The Italian American community has lusted after the statue of Christopher Columbus in Elmwood for decades. And now it has it, to be put into a park in Johnston, thanks to the former Mayor Joseph Paolino’s money.
The statue was removed from Elmwood in 2020 after it had been defaced in 2014 and 2017 in protest of Columbus Day. Protestors in Providence doused the statue with red paint, a sign of the deadly consequences to indigenous peoples of Columbus’ “discovery” of a world unknown to Europeans. Instead of representing a grand beginning, Columbus, it was argued, introduced subjugation and colonialism to people already living in the “new world.” Monuments erected in one historical moment, as it turns out, are not immune to evolving interpretations of their meanings, a hard lesson learned recently by supporters of Confederate statuary.
The statue, however, was erected in 1893 just outside of the Gorham Manufacturing Company in Providence where it was twice cast. To late nineteenth-century Americans, Columbus’ discovery was being celebrated to mark 400 years of history and to anticipate industrialized greatness ahead. The nation celebrated these sentiments in Chicago where the Columbian Exhibition was held and where Gorham’s statue stood, cast in sterling silver. The casting celebrated Gorham’s technological skill and Providence’s industrial prowess. In the spirit of the Columbian Exhibition, the residents of Elmwood paid to have Gorham recast the statue in bronze. They gave it to the city where it was dedicated in Elmwood’s Columbus Park in 1893.
The statue is beautiful and valuable, worth, one might suspect, more than the $50,000 Paolino paid. It was designed by Frederic Auguste Bartoldi, the French artist who designed the Statue of Liberty. It has its own aesthetic merit along with layers of historical significance. From the history of Columbus himself to the 1893 Exposition in his honor, from Columbus Park in Elmwood adjacent to Gorham to the proposed new site in Johnston, the statue participates in histories attached to the moments of their construction. The controversy behind defacing Columbus’ statue stresses his legacy no longer seen in simplistic terms as the origin of American greatness but more generally the beginning of colonialism. The Columbian Exhibition four hundred years later, is its own controversy to current historians, one of whom, Gail Bederman of Notre Dame University, has characterized the White City of the Chicago Exhibition, a reference to its classical architecture, as a “. . .a vision of future perfection and of the advanced racial power of manly commerce and technology. . .an ideal of white male power.” Installing the statue in Johnston lends no understanding to this statue’s history.
Paolino’s proposal for the statue, quoted in April in The Rhode Island Wave, made short shrift of the statue’s history or the content of its controversies. His proposal made clear at length, however, that the statue now is one of the “symbols that foster Italian-American pride.” The sense of the statue’s histories should be elucidated, not minimized.
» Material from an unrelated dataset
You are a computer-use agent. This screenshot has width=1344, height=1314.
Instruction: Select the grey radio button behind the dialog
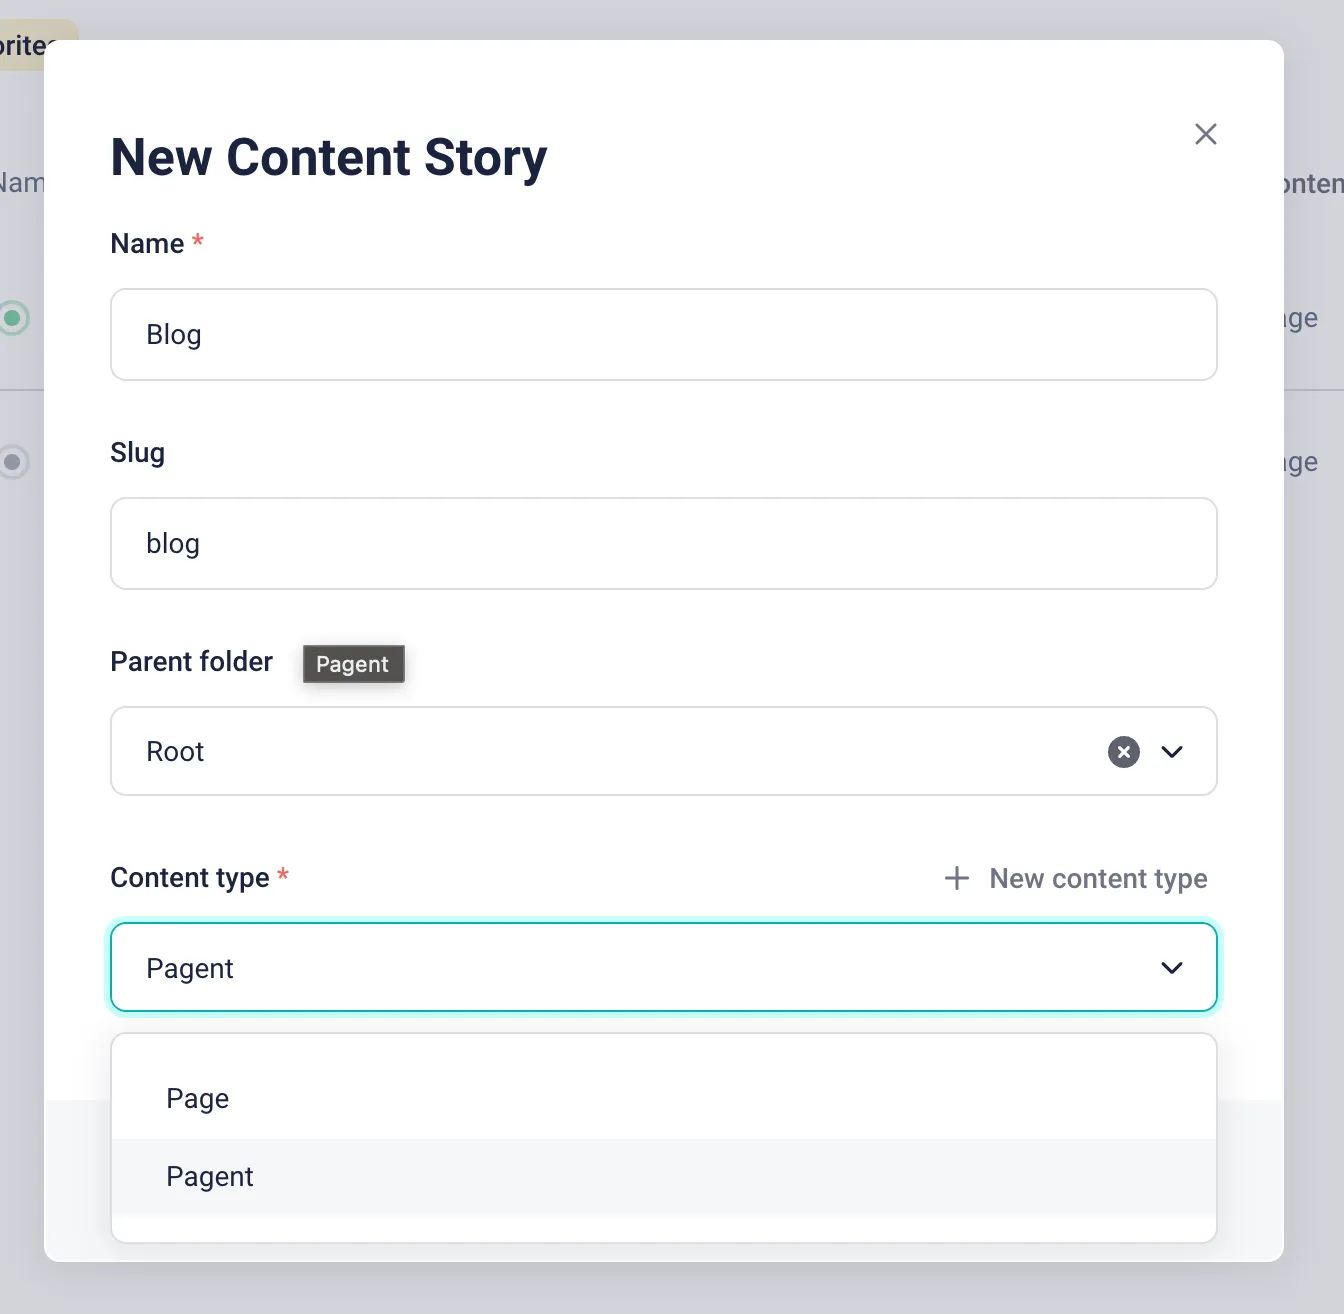[x=13, y=462]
The statue does not belong in anyone’s park. It belongs in a museum, where no one history of Columbus “wins,” but where all of Providence can appreciate this statue’s beauty in its full and accurate contexts.
Update
While Columbus has definitely gone to Johnston, questions remain about the money paid to the city for the statue. According to city spokesman Josh Estrella, the $50,000 is in the hands of “the Parks Department and must be used for a designated project within the Reservoir Triangle Neighborhood Park.” Further, the city is committed to working with the community and City Council to develop such a project in the coming year.
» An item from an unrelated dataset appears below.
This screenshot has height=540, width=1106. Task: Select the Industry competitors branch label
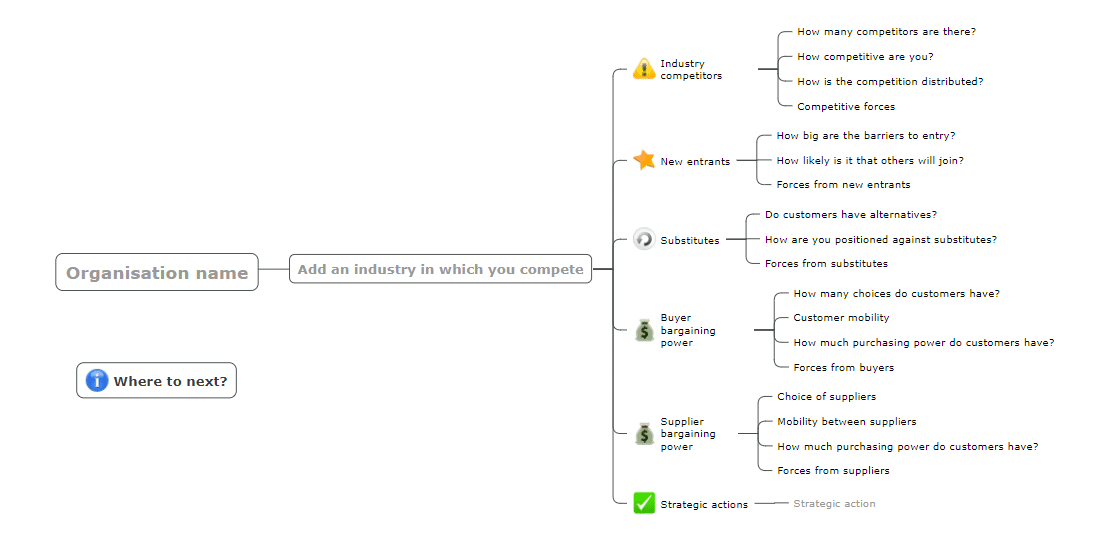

As of now, several suggestions have been made. Diana Gray, Native American of Pequot and Narragansett ancestry, has cited the removal of the Columbus statue as opportune moment to honor the history of Native Americans in Rhode Island. She has enlisted support from Darrell Waldron, Director of the Rhode Island Indian Council, who is most passionate about Rhode Island learning more of its full history, whether from statues or other means.
The Reservoir Triangle is a particularly apt place to remember this early history. Elmwood and Reservoir Avenue, and especially Broad Street, were originally Indian trails running south across the fields. Within city founder Roger Williams’ lifetime, however, the Native American tribes had gone from friendly relations with him when the city was founded in 1636 to a bloody and devastating conflict in 1675-1676, King Philip’s War, which Williams supported.

The fields of South Providence were where Roger Williams farmed until his death in 1683. The last piece of that farm became the initial part of Roger Williams Park nearly two hundred years later in 1872. The park is situated between Elmwood Avenue and Broad Street, what had originally been Native American land, marked by original trails.
City Councilman Jim Taylor has a second plan, suggesting a fountain for the small park. He figures that it will take two to three years to secure funding with the help of the money he has for his ward, which includes the triangle. Anyone interested in the plans for this park should be alert to any community meetings scheduled to consider them.
Roseanne Camacho is a retired educator who has lived in Elmwood over fifty years.